▶ **PROBLEM**:
The required result is a line count: how many lines in this data hold the word "agent". Give only that.

▶ **Collected data entries**:
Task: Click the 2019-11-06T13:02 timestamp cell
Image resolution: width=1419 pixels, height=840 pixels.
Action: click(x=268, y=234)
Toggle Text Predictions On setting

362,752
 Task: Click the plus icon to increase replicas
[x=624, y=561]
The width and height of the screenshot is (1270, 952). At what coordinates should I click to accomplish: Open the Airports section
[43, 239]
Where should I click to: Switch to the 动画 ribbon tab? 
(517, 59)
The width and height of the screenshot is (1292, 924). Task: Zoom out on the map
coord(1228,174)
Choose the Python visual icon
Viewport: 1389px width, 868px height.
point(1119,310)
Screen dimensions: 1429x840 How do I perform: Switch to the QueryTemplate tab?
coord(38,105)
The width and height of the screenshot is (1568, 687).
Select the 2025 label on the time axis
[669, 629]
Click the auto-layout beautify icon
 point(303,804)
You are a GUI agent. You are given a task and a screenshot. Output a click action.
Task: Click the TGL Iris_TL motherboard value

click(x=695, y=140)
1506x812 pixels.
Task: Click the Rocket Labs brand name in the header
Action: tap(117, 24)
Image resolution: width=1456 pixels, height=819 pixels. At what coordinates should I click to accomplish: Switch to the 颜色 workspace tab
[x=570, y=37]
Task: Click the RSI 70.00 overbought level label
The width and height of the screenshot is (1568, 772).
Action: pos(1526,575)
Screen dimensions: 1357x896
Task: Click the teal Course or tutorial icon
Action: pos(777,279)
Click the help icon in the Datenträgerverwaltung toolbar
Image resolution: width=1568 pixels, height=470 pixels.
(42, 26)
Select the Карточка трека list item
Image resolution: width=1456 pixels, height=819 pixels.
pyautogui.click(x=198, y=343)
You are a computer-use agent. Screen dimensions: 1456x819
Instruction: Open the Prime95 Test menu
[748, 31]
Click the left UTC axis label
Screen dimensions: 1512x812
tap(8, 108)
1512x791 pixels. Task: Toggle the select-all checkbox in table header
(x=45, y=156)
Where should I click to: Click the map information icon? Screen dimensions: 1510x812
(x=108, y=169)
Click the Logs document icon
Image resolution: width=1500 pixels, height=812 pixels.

▶ **WRITTEN ANSWER**:
2